- **AUSGANGSTEXT**:
● ● ● ● ● ● ●

Die BN Kreisgruppe ist froh darüber, dass mit dem Grunderwerb im vergangenen Jahr alles geklappt hat und freut sich darüber, dass jetzt fast 100 Tagwerk für Brachvogel, Laubfrosch und Prachtnelke zur Verfügung stehen. "Aufgrund der bestehenden Pachtverhältnisse wird auf einem Teil der Flächen heuer noch Mais angebaut. Sie können erst im Spätherbst oder nächstes Jahr umgestaltet werden.", betonte Franz Meindl, der das Wallersdorfer Moos-Projekt für die Kreisgruppe betreut. Er wies darauf hin, dass nun der nächste Schritt die Erstellung eines Pflege- und Entwicklungskonzepts ist. Die fachliche Steuerung wird dabei von einer Projektgruppe durchgeführt, der, neben dem Bund Naturschutz, die Regierung von Niederbayern, die Untere Naturschutzbehörde des Landkreises Dingolfing-Landau sowie der Landschaftspflegeverband Dingolfing-Landau angehören.

Der Erwerb dieser Flächen dient der Umsetzung der Bayerischen Biodiversitätsstrategie sagte Matthias Walch von der Unteren Naturschutzbehörde am Landratsamt. Durch die zukünftige, naturschonende Wiesennutzung sollen wertvolle Lebensräume für viele Tiere und Pflanzen entstehen. Die Umwandlung der Äcker in Grünland wird auch die Zersetzung des Niedermoorbodens verringern und die Winderosion mildern. Mit der verminderten Torfzersetzung wird der Austrag von Nitrat und klimaschädlichem Kohlendioxid in die Umwelt reduziert. "Auf Grund unserer guten Ergebnisse bei der Erhaltung und Neuschaffung von Niedermoor-Lebensräumen im Königsauer Moos, werden wir auch im Wallersdorfer Moos einen ähnlich guten Beitrag zur Bewahrung der Artenvielfalt des Isartales leisten können", ist sich Dr. Jochen Späth, der Geschäftsführer des Landschaftspflegeverbandes Dingolfing-Landau sicher.

● ● ● ● ● ● ●

- **ARBEITSAUFTRAG**: Kannst du den Ausgangstext über das Wallersdorfer Moos vollständig und Wort für Wort kopieren? Die Daten spielen hierbei keine Rolle.

- **DATEN**:

● ● ● ● ● ● ●

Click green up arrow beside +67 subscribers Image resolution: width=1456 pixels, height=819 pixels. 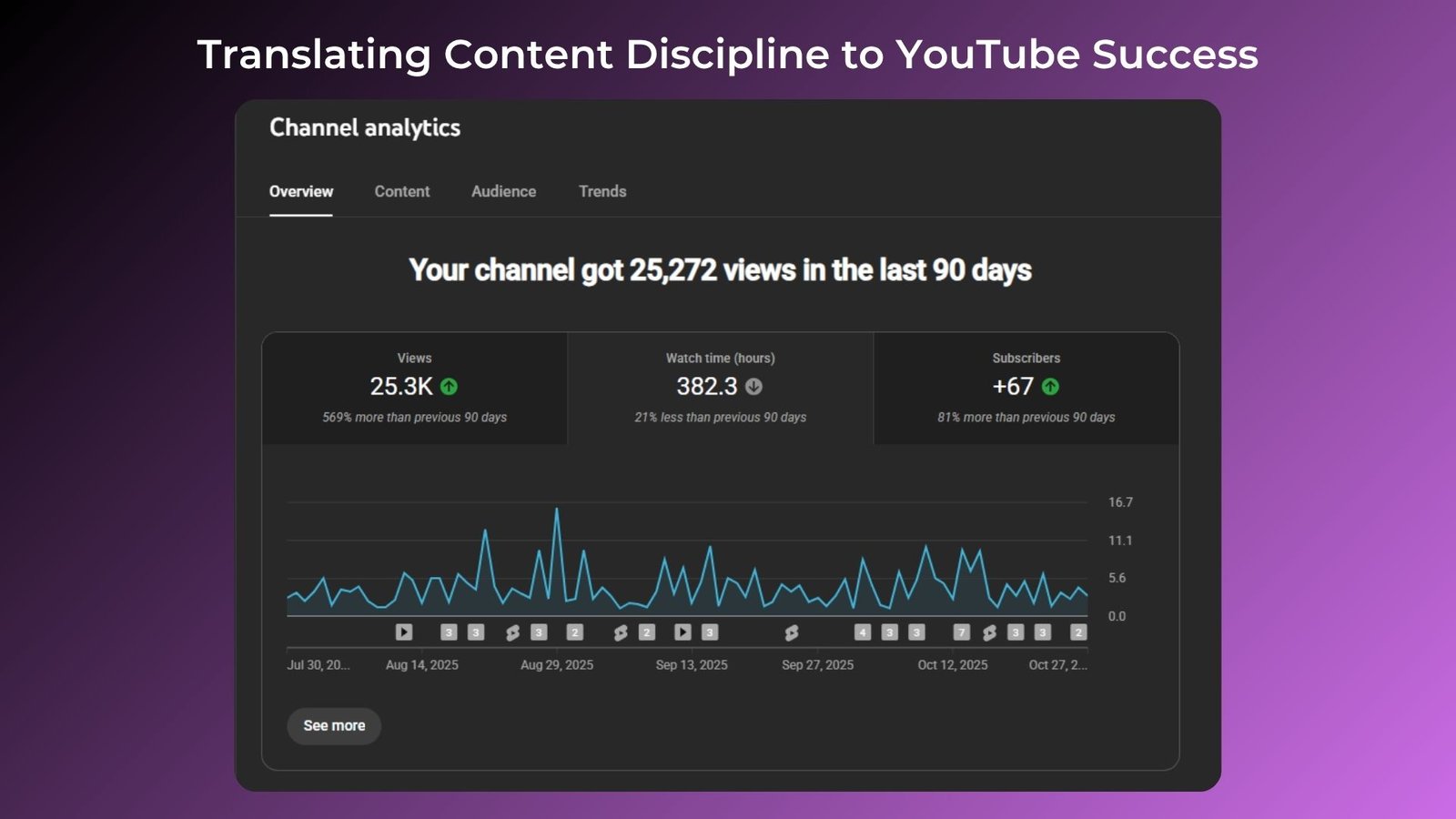[1050, 387]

● ● ● ● ● ● ●

- **ERWARTETE ANTWORT**:
Die BN Kreisgruppe ist froh darüber, dass mit dem Grunderwerb im vergangenen Jahr alles geklappt hat und freut sich darüber, dass jetzt fast 100 Tagwerk für Brachvogel, Laubfrosch und Prachtnelke zur Verfügung stehen. "Aufgrund der bestehenden Pachtverhältnisse wird auf einem Teil der Flächen heuer noch Mais angebaut. Sie können erst im Spätherbst oder nächstes Jahr umgestaltet werden.", betonte Franz Meindl, der das Wallersdorfer Moos-Projekt für die Kreisgruppe betreut. Er wies darauf hin, dass nun der nächste Schritt die Erstellung eines Pflege- und Entwicklungskonzepts ist. Die fachliche Steuerung wird dabei von einer Projektgruppe durchgeführt, der, neben dem Bund Naturschutz, die Regierung von Niederbayern, die Untere Naturschutzbehörde des Landkreises Dingolfing-Landau sowie der Landschaftspflegeverband Dingolfing-Landau angehören.

Der Erwerb dieser Flächen dient der Umsetzung der Bayerischen Biodiversitätsstrategie sagte Matthias Walch von der Unteren Naturschutzbehörde am Landratsamt. Durch die zukünftige, naturschonende Wiesennutzung sollen wertvolle Lebensräume für viele Tiere und Pflanzen entstehen. Die Umwandlung der Äcker in Grünland wird auch die Zersetzung des Niedermoorbodens verringern und die Winderosion mildern. Mit der verminderten Torfzersetzung wird der Austrag von Nitrat und klimaschädlichem Kohlendioxid in die Umwelt reduziert. "Auf Grund unserer guten Ergebnisse bei der Erhaltung und Neuschaffung von Niedermoor-Lebensräumen im Königsauer Moos, werden wir auch im Wallersdorfer Moos einen ähnlich guten Beitrag zur Bewahrung der Artenvielfalt des Isartales leisten können", ist sich Dr. Jochen Späth, der Geschäftsführer des Landschaftspflegeverbandes Dingolfing-Landau sicher.